Holding his breath, Schlomo slowly inched Sarah’s bulk away from the soldiers until he could stand between her and them. If he could only push her back far enough during the distraction maybe he could find the side door and push her through it.

“We paid for three, Polack, they are expecting three at the station.” The lieutenant turned away from the farmer and addressed his soldiers, “but you only gave us two. That is very bad for you.”

Schlomo was outside. The side door that had made its presence felt because of the icy draught it failed to contain was not bolted and he was able to drag Sarah through it. He did not know what he would do next but he pushed the door shut as quietly as he could and heaved a sigh of relief. Maybe his luck was turning?

How futile one’s hopes can be when standing on the edge of the chasm!

“Hey!” shouted the farmer’s wife, running from her kitchen. “Your yids are out here!” As soldiers came running from the barn she ventured closer to Schlomo and spat on him. Schlomo thought she must be playing to the gallery, otherwise why would a woman do that? As the soldiers’ hands grabbed Schlomo and Sarah he smelt the woman’s smell. Rotting cabbage.

“Lieutenant, we have three of them after all,” said Schultz, the soldier who was dragging Sarah inside the barn by the feet, “look at her fat belly.”

“We need three people or three bodies,” said the lieutenant.


Soldier Shultz stood over Sarah and drove his bayonet through her chest. An experienced soldier would never have done this because it is not easy to extricate a blade from a breastbone, it gets trapped. Schultz pushed and pulled at his rifle, lifting Sarah’s body then letting it fall back to the floor. In the end he placed a foot on her chest next to the blade and braced his leg while he heaved at the bayonet. Eventually the blade came free and Shultz fell backwards. The other soldiers guffawed and ribbed him for his incompetence.
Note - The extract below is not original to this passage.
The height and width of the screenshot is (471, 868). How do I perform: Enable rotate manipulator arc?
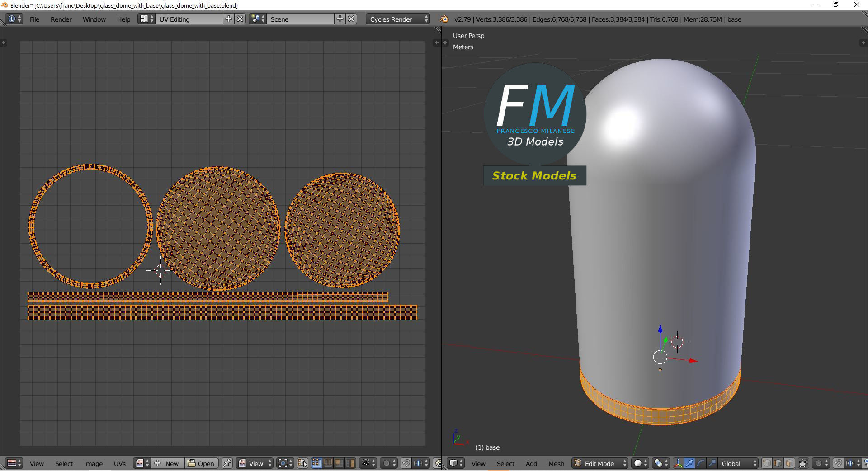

Schlomo saw all this as if in a dream. His brain was numb, he felt like urinating, he tried to think thoughts but none would come. Sarah was dead, he knew that but what about himself?

Soldier Schultz was seething. “Fucking Jews, they stick to your bayonet!” he raged as he got to his feet. “She’s got a grip like a virgin’s fanny”. There was much merriment in the barn at this quip. The soldiers seemed oblivious to the barbarity of their acts.

With two slashing movements of his bayonet, Schultz engraved a violent cross on Sarah’s belly, which popped open like a peapod. He rooted around in Sarah’s innards with his bayonet until finally he made a triumphant stab, like an Eskimo harpooning a salmon. He lifted up his skewered trophy for all to see.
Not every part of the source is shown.